Ultimately, it probably would be better if you were able to specify your functions without having to define them on-the-fly (like via having a generic template function that takes arguments that define its specific behavior).
If you want to write code on the fly for execution, nanojit might be a good way to go.
In your code above, you're trying to create a closure. C doesn't support that. There are some heinous ways to fake it, but out of the box you're not going to be able to runtime bind a variable into your function.
As unwind already mentioned, "creating code at runtime" is not supported by the language and will be a lot of work.
I haven't used it myself, but one of my co-workers swears by Lua, an "embedded language". There is a Lua C API which will (theoretically, at least) allow you to perform dynamic (scripted) operations.
Of course, the downside would be that the end user may need some sort of training in Lua.
It may be a dumb question, but why does the function have to be generated within your application? Similarly what advantage does the end-user get from generating the function themselves (as opposed to selecting from one or more predefined functions that you provide)?
This mechanism is called reflection where code modifies its own behavior at runtime. Java supports reflection api to do this job.

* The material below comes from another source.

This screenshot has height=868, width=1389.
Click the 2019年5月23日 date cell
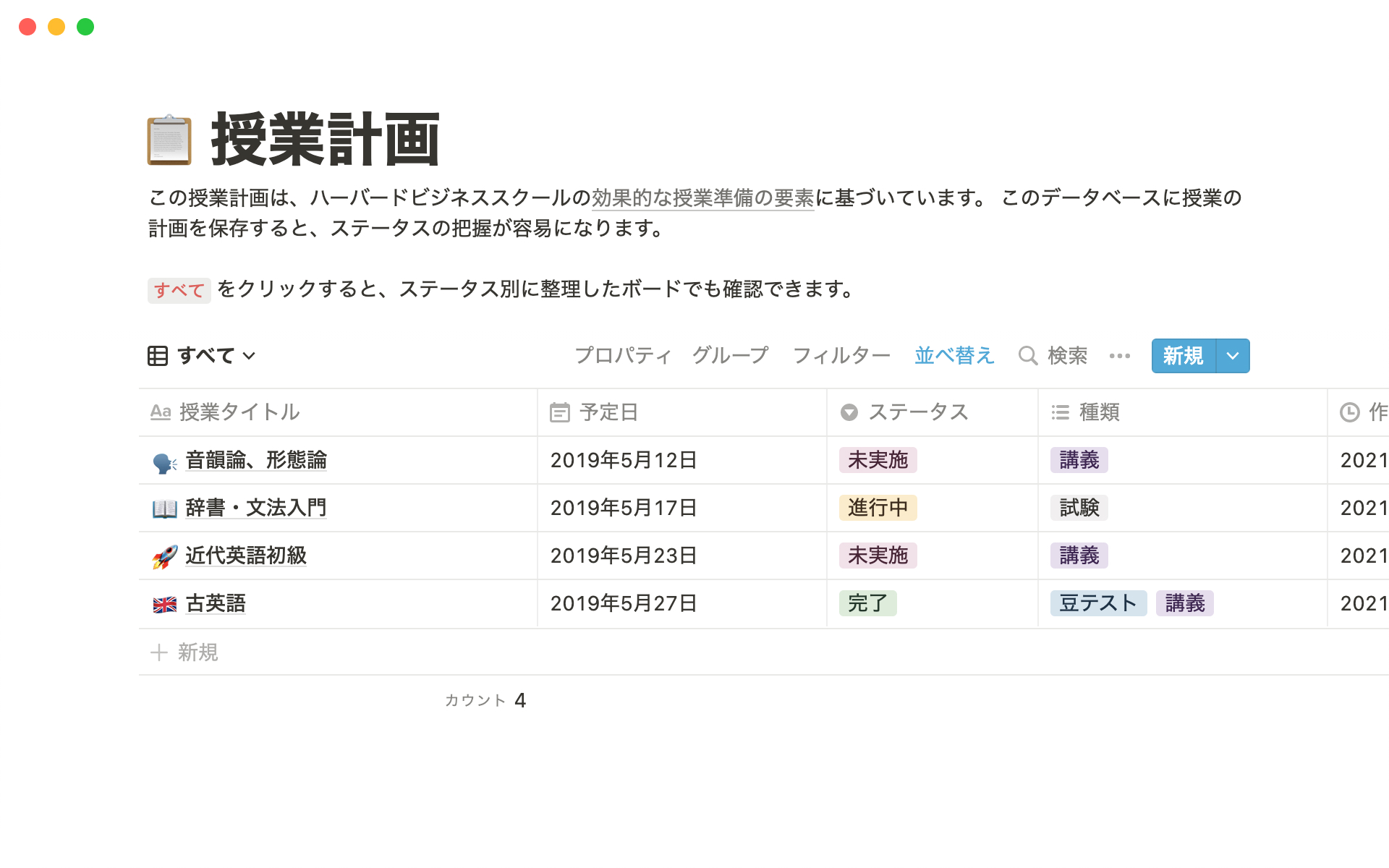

But I think this support is not available in C.
Sun web site says :
Reflection is powerful, but should not
be used indiscriminately. If it is
possible to perform an operation
without using reflection, then it is
preferable to avoid using it. The
following concerns should be kept in
mind when accessing code via
reflection.
Drawbacks of Reflection
Performance Overhead Because
reflection involves types that are
dynamically resolved, certain Java
virtual machine optimizations can not
be performed. Consequently, reflective
operations have slower performance
than their non-reflective
counterparts, and should be avoided in
sections of code which are called
frequently in performance-sensitive
applications.
Security Restrictions
Reflection requires a runtime
permission which may not be present
when running under a security manager.
This is in an important consideration
for code which has to run in a
restricted security context, such as
in an Applet.
Exposure of Internals
Since reflection allows code to
perform operations that would be
illegal in non-reflective code, such
as accessing private fields and
methods, the use of reflection can
result in unexpected side-effects,
which may render code dysfunctional
and may destroy portability.
Reflective code breaks abstractions
and therefore may change behavior with
upgrades of the platform. .
It looks like you're coming from another language where you commonly use this type of code. C doesn't support it and it although you could certainly cook up something to dynamically generate code, it is very likely that this isn't worth the effort.
What you need to do instead is add an extra parameter to the function that references the matrix it is supposed to work on. This is most likely what a language supporting dynamic functions would do internally anyway.
If you really need to dynamically create the functions, maybe an embedded C interpreter could help. I've just googled for "embedded C interpreter" and got Ch as a result:
http://www.softintegration.com/
Never heard of it, so I don't know anything about it, but it seems to be worth a look.